Pour l’heure, nous nous sommes limités à quelques opérations
ponctuelles contre des installations militaires. La plus importante, en
décembre 2015, a mal tourné car nous n’étions pas prêts. Nous nous
organisons donc afin d’être opérationnels le jour venu.

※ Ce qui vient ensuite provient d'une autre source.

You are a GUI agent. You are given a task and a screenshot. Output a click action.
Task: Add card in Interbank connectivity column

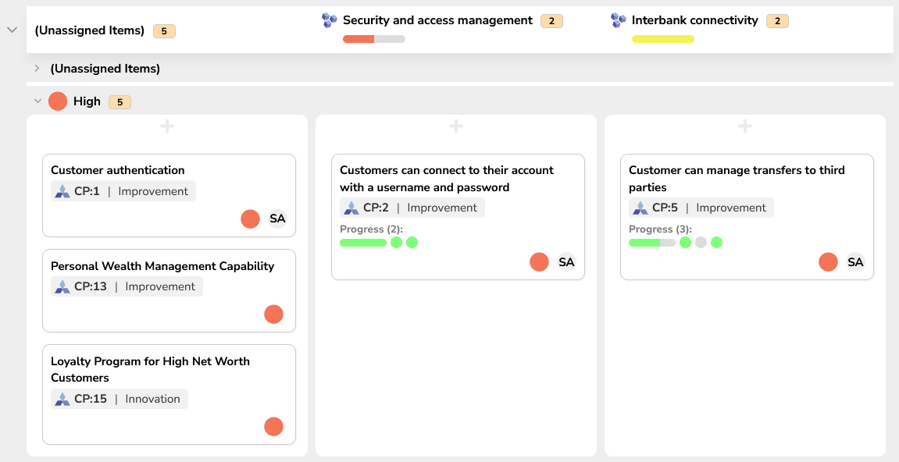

Des liens existent entre nous et l’armée burundaise, où nous
comptons des sympathisants. Si nos futures actions sont bien
coordonnées, cela peut créer les conditions d’un basculement.
Persona non grata
Si les troupes du général Niyombare ont été accueillies par
une population en liesse à Bujumbura, le 13 mai 2015, la tentative de
coup d’État a été fraîchement reçue par les chancelleries et autres
organisations internationales. L’ONU, l’UA, l’UE et la Communauté des
États de l’Afrique de l’Est ont ainsi unanimement condamné « ceux qui
cherchent à s’emparer du pouvoir par des moyens illégaux » – pour
reprendre la formule onusienne.
« le président légitime »
Après avoir rappelé que Pierre Nkurunziza était « le
président légitime », le Département d’État américain a, lui, sanctionné
indistinctement les généraux putschistes Niyombare et Ndayirukiye
– restriction de circulation et gel des avoirs – et les policiers
loyalistes Bizimana et Bunyoni, tous jugés « coupables d’atteintes aux
droits de l’homme ».
« Que Barack Obama me place sur la même liste que les
officiers restés fidèles à Nkurunziza m’attriste. Cela me rappelle la
crucifixion de Jésus, entre deux brigands », ironise aujourd’hui
Niyombare, qui préfère garder ses distances avec les « injonctions
occidentales ».
« Nos pays ont encore besoin que des résistants se lèvent
quand c’est nécessaire, quitte à en payer le prix. Depuis avril 2015, je
n’ai plus revu mes enfants ni mon épouse, qui ont trouvé refuge à
l’étranger », rappelle celui qui, dans son pays, a été condamné par
contumace, en janvier 2016, à une peine d’emprisonnement à perpétuité.
Comme quatre autres généraux, dont Cyrille Ndayirukiye.